As anormalidades focais com ecogenicidade mista, neste trabalho, foram observadas em 1,7% dos caninos e em 1,7% dos felinos.
Anormalidades difusas
A redução da ecogenicidade (hipoecogenicidade) hepática é observada a partir da observação de um córtex renal mais ecogênico em relação ao parênquima hepático, e a veia porta apresenta-se com a parede mais bem definida. Lesões difusas, como linfoma e leucemia, estão associadas à diminuição da ecogenicidade hepática em cães e gatos (HERRGESELL et al.,2005). No presente trabalho foi observada diminuição da ecogenicidade em 20,4% dos caninos, sendo a segunda alteração mais observada nos cães estudados, nos felinos foi observado em 13,5%, sendo a terceira alteração mais observada nesta espécie. Os resultados obtiveram pouca diferença entre os apresentados por Lopes (2012), com redução da ecogenicidade em 14,96% dos caninos e 16,78% dos felinos. A hepatite aguda é uma condição que ocorre juntamente com a necrose hepatocelular. Assim, há uma migração de neutrófilos, linfócitos, plasmócitos e macrófagos para as áreas de necrose a partir de estímulos quimiotáticos. A principal via de agentes etiológicos inflamatórios hepáticos em cães e gatos é a hematógena (SEVERO, 2011). É importante salientar que a leptospirose é uma das principais doenças causadoras de hepatite aguda em cães, que tem como agente etiológico as bactérias gram negativas do gênero Leptospira spp.
Ultrassonograficamente a hepatite aguda geralmente não leva a alterações de ecogenicidade do parênquima hepático, porém ela pode apresentar-se reduzida e com a visibilização intensificada dos vasos portais, pela maior intensidade dos ecos próximos a estes (HERRGESELL et al., 2005). No presente trabalho foi observada a presença de ecogenicidade reduzida com vasos evidentes em 5,4% dos caninos e em 1,7% dos felinos.
Ecogenicidade reduzida do parênquima hepático também é observada nos casos de congestão passiva do fígado, associada à hepatomegalia e aumento do calibre venoso hepático. Nestes casos, normalmente indica alteração primária cardíaca e não hepática (HERRGESELL et al., 2005). No presente trabalho foi observada a associação destas alterações em 3,2% dos caninos e em 1,7% dos felinos. Os resultados obtiveram compatibilidade com os apresentados por Provenza (2010), no qual 2,6% dos caninos apresentaram ecogenicidade reduzida com hepatomegalia.

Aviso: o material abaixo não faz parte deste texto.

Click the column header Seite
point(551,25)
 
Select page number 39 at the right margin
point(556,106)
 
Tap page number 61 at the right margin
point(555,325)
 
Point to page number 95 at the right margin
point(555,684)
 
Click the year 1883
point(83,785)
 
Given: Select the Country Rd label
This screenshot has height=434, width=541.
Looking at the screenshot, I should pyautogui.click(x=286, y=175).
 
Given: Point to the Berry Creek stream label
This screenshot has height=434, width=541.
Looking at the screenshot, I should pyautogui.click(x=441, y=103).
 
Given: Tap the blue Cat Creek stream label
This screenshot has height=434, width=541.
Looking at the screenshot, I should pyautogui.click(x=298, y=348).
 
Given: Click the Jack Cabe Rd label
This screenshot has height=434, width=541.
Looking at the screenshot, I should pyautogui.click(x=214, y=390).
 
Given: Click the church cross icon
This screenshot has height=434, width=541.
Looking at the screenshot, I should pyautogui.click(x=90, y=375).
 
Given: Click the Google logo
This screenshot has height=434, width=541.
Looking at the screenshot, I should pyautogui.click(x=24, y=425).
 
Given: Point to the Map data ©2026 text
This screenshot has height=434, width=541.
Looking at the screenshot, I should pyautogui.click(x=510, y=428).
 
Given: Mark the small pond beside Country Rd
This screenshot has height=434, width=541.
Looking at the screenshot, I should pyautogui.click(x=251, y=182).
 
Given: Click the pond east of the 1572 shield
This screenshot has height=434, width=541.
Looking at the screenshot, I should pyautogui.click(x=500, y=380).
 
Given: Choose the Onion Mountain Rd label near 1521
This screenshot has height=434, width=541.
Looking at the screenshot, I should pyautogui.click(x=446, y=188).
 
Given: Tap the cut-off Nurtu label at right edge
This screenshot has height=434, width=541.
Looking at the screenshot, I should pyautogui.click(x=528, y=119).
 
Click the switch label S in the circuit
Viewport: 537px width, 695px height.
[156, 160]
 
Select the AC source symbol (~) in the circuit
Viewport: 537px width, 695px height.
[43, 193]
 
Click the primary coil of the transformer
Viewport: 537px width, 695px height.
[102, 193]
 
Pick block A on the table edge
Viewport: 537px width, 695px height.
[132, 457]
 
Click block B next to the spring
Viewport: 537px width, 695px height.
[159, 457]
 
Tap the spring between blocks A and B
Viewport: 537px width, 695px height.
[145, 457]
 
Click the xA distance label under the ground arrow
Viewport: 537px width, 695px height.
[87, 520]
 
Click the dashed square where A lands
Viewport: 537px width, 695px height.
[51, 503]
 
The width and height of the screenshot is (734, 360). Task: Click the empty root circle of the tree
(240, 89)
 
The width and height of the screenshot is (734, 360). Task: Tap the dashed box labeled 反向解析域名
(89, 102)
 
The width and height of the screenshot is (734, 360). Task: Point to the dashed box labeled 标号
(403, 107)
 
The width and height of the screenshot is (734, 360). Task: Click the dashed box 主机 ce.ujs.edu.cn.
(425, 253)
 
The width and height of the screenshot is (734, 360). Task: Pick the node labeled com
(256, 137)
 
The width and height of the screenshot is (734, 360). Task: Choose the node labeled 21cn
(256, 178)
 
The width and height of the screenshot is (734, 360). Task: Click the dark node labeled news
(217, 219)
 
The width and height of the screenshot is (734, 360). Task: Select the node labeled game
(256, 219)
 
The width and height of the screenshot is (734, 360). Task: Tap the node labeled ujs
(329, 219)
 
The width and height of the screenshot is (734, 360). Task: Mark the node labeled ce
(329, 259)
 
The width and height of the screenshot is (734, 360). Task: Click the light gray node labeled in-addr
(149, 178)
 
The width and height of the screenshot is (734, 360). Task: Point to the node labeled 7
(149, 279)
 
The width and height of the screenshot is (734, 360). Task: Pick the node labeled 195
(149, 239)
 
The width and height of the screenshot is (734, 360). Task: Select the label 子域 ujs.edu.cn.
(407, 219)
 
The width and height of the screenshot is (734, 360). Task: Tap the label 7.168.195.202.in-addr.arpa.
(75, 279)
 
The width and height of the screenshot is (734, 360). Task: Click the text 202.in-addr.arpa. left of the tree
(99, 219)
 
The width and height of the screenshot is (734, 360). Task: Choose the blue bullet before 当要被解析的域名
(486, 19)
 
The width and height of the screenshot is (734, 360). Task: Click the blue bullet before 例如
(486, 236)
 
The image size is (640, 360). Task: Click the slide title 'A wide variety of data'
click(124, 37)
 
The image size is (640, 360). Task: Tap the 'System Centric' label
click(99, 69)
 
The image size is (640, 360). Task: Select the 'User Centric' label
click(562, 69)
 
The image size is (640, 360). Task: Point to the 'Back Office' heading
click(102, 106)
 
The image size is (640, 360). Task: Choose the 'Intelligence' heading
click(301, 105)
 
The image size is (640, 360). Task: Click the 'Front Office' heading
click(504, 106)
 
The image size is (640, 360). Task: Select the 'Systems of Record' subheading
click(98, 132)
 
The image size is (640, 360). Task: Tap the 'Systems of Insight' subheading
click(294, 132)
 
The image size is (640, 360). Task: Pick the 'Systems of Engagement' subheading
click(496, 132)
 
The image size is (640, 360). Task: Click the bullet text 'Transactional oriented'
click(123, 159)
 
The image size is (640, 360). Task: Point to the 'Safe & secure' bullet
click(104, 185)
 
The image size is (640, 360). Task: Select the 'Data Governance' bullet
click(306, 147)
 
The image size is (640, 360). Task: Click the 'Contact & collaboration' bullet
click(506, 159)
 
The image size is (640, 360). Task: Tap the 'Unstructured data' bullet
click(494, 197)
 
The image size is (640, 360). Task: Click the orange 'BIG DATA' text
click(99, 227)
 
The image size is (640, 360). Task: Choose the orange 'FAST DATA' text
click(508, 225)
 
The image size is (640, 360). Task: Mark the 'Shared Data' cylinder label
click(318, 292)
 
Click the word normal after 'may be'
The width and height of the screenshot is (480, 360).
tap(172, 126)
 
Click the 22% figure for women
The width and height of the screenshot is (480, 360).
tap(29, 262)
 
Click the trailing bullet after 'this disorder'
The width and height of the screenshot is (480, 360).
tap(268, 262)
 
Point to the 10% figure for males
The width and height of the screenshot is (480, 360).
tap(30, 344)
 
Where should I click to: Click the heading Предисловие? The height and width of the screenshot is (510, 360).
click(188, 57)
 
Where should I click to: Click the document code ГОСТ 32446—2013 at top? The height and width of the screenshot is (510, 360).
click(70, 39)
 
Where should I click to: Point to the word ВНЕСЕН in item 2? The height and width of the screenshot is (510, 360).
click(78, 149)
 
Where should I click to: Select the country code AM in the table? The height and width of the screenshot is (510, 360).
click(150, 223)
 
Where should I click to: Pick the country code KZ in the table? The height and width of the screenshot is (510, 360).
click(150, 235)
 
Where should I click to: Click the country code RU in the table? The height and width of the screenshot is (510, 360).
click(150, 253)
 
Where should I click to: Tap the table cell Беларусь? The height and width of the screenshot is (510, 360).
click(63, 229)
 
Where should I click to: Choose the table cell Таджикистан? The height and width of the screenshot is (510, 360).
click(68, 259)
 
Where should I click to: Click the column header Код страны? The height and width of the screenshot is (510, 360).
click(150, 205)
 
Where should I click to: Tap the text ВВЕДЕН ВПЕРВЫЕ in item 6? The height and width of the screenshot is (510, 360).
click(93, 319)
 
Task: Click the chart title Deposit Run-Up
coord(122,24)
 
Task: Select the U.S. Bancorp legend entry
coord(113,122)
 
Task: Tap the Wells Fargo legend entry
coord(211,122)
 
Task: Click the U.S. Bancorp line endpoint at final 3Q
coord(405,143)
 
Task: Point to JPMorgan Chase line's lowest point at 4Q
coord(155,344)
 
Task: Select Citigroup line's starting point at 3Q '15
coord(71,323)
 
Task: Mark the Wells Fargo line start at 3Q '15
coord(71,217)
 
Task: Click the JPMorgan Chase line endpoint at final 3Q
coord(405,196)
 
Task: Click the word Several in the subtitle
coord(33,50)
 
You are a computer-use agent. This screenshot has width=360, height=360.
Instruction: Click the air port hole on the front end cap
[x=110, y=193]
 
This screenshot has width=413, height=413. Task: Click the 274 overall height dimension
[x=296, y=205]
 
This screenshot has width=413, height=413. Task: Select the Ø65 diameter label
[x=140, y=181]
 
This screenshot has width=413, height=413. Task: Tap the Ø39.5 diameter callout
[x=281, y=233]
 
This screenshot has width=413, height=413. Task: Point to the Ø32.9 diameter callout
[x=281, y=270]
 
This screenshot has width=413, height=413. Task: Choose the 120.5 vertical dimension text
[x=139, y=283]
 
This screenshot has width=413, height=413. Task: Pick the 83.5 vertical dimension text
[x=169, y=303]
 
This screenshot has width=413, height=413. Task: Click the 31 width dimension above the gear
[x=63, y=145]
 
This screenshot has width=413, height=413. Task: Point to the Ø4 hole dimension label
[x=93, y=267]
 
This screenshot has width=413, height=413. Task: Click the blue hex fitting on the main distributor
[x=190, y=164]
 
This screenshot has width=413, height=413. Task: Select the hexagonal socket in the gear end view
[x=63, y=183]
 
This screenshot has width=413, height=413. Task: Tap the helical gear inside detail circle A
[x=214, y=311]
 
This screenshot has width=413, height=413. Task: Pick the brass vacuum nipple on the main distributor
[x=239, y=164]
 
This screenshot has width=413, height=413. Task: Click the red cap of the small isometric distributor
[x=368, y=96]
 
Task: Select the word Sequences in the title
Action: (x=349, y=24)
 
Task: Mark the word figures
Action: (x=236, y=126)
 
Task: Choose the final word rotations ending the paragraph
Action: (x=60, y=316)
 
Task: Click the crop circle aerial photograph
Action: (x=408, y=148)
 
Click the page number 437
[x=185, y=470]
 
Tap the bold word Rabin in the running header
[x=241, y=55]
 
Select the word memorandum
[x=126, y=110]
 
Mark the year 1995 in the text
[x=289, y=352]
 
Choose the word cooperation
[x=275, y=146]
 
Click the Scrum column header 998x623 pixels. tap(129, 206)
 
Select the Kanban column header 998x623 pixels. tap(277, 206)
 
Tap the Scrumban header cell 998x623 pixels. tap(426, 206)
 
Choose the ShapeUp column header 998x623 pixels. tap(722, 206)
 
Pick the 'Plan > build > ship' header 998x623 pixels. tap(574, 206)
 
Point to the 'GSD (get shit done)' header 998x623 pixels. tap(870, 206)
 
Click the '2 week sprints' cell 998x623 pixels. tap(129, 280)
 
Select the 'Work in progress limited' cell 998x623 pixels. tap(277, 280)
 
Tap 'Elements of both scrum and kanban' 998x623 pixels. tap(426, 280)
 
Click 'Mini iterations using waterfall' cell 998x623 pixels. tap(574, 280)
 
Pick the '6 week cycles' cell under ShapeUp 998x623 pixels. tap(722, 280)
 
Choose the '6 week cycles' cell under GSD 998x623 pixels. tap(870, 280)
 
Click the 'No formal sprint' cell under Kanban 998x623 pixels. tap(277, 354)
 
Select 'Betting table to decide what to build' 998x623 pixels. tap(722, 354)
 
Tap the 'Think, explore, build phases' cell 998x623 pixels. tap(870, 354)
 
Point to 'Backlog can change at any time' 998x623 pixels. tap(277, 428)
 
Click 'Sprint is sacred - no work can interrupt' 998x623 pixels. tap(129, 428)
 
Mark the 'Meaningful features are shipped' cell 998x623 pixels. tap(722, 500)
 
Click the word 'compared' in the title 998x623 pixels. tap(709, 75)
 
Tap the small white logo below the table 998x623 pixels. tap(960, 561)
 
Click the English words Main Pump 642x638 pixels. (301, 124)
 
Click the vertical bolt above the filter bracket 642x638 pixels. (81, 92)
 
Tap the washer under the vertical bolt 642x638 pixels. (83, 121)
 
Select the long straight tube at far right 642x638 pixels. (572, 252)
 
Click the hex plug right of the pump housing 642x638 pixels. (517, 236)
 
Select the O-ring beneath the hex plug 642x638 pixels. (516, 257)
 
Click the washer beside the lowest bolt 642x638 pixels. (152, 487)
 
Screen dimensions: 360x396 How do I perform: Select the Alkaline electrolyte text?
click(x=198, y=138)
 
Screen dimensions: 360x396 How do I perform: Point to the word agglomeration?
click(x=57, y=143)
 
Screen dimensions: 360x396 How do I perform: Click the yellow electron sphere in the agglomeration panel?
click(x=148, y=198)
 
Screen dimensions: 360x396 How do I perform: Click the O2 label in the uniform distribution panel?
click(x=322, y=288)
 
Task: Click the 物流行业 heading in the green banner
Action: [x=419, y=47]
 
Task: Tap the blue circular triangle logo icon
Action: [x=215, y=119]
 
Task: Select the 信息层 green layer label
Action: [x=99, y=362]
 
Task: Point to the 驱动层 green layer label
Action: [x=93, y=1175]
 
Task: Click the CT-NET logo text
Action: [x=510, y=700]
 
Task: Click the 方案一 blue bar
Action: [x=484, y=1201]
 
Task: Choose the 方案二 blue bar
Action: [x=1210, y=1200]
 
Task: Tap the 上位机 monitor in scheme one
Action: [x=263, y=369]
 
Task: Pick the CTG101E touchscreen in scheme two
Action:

Em felinos, a colangioepatite é uma doença caracterizada pela inflamação dos ductos biliares e do parênquima hepático, também podendo levar a redução da ecogenicidade do parênquima hepático e maior visibilização da arquitetura venosa portal (NEWELL et al.,1998 apud D’ANJOU, 2011, p.225). É comum observar a presença da associação de alterações em vesícula biliar como a ocorrência de lama biliar, cálculos biliares e colecistite associada à diminuição da ecogenicidade nos casos de colangioepatite felina (BILLER, 1992 apud D’ANJOU, 2011, p.225). A associação da redução da ecogenicidade hepática com alguma anormalidade no sistema biliar foi observada em 1,7% dos felinos neste trabalho.
O fígado pode apresentar ecogenicidade aumentada do parênquima de forma uniforme em várias afecções, incluindo, esteatose hepática (ou lipidose hepática), hepatite crônica, cirrose, hepatopatias esteroidais e em alguns casos de linfossarcoma também foram relatados (PENNICK et al., 2015). No presente trabalho foi observado aumento da ecogenicidade em 44,3% dos caninos e em 57,6% dos felinos, sendo a principal alteração encontrada em ambas as espécies. Esses resultados foram totalmente diferentes dos apresentados por Lopes (2012), com aumento da ecogenicidade em 6,28% dos caninos e 6,04% dos felinos, devido ao maior número de animais avaliados e a ausência de restrição de idade dos animais no presente trabalho.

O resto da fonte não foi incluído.